- **Instructions to follow**: Copy out all the records below, requests included, but shift every click coordinate in the answers by adding 103 to each number. Leave the pictures out.

- **Some records**:
--- Start ---

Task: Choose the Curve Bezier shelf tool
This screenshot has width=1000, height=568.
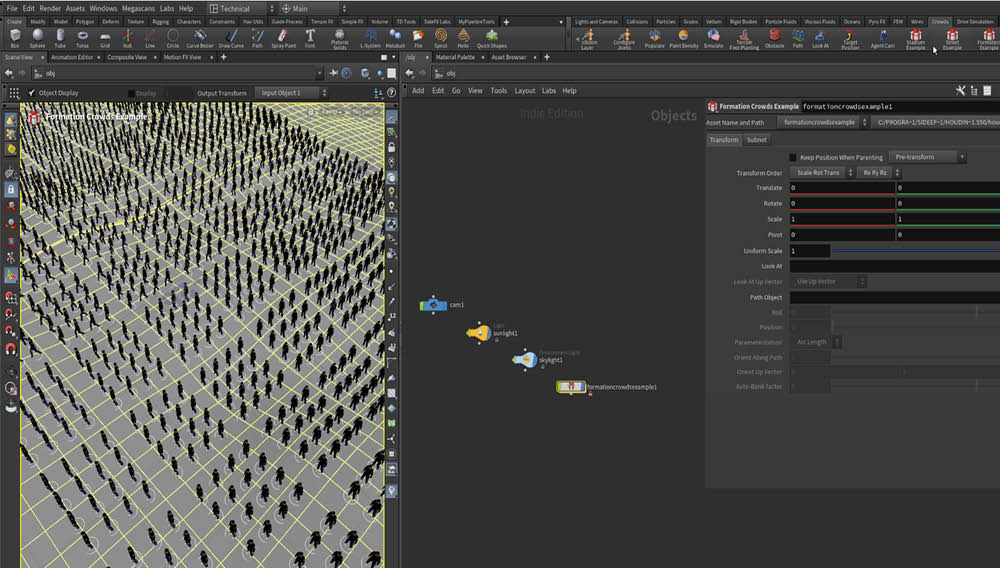Action: click(200, 37)
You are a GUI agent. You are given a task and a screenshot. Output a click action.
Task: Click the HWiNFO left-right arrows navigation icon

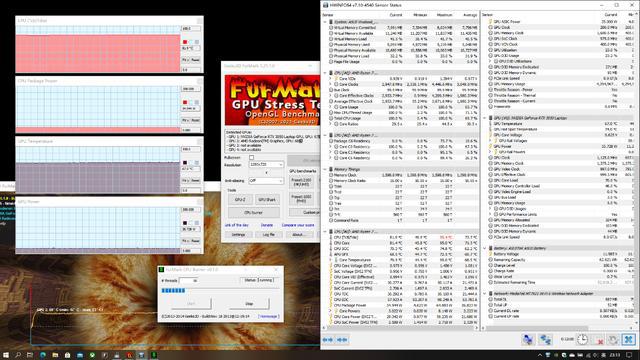point(328,340)
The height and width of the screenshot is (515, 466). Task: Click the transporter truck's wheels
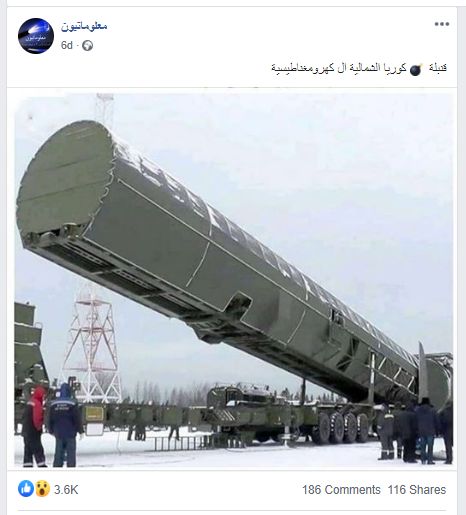(x=342, y=427)
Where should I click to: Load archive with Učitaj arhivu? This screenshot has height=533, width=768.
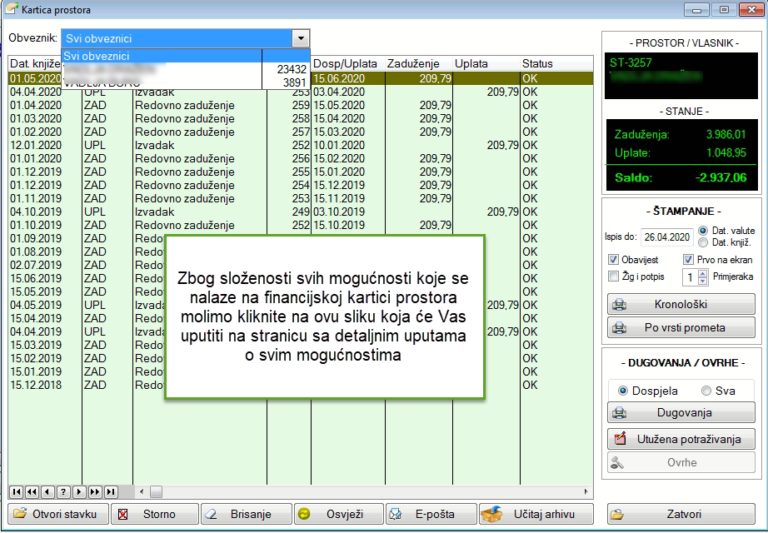pyautogui.click(x=536, y=514)
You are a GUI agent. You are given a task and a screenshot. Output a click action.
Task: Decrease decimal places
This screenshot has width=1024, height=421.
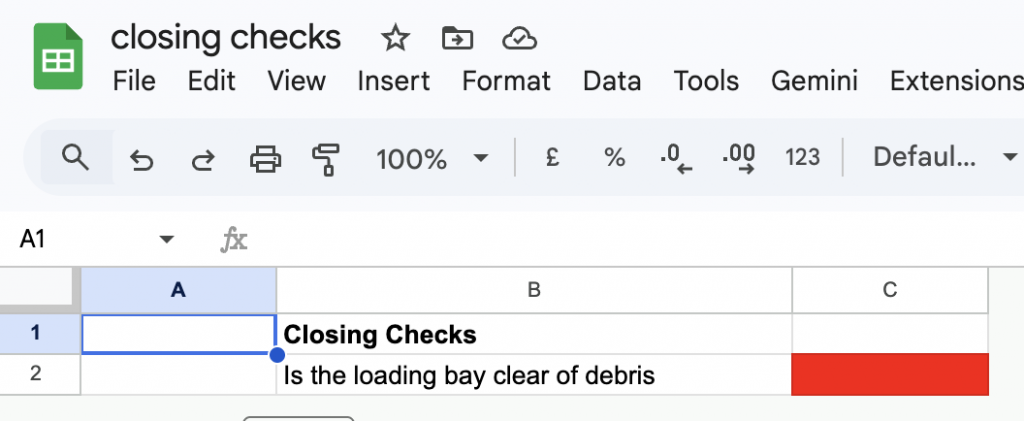tap(676, 157)
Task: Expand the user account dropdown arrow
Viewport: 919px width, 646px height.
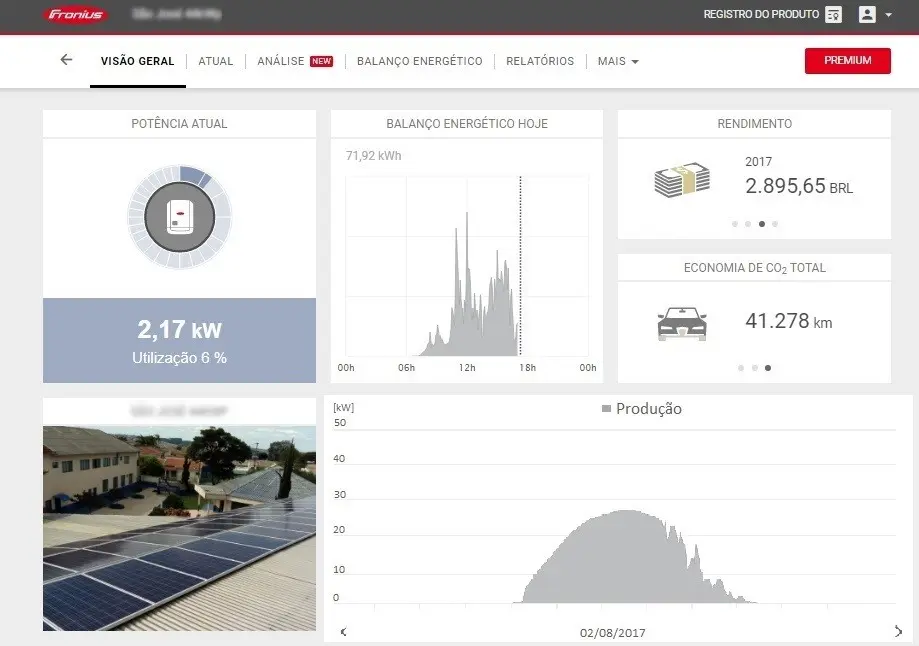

--- End ---

- **Result of the task**:
Task: Choose the Curve Bezier shelf tool
This screenshot has width=1000, height=568.
Action: click(303, 140)
You are a GUI agent. You are given a task and a screenshot. Output a click action.
Task: Click the HWiNFO left-right arrows navigation icon

point(431,443)
The height and width of the screenshot is (515, 466). Task: Click the transporter truck's wheels
(x=445, y=530)
Where should I click to: Load archive with Učitaj arhivu? This screenshot has height=533, width=768.
pyautogui.click(x=639, y=617)
You are a GUI agent. You are given a task and a screenshot. Output a click action.
Task: Decrease decimal places
This screenshot has width=1024, height=421.
tap(779, 260)
Task: Expand the user account dropdown arrow
Viewport: 919px width, 646px height.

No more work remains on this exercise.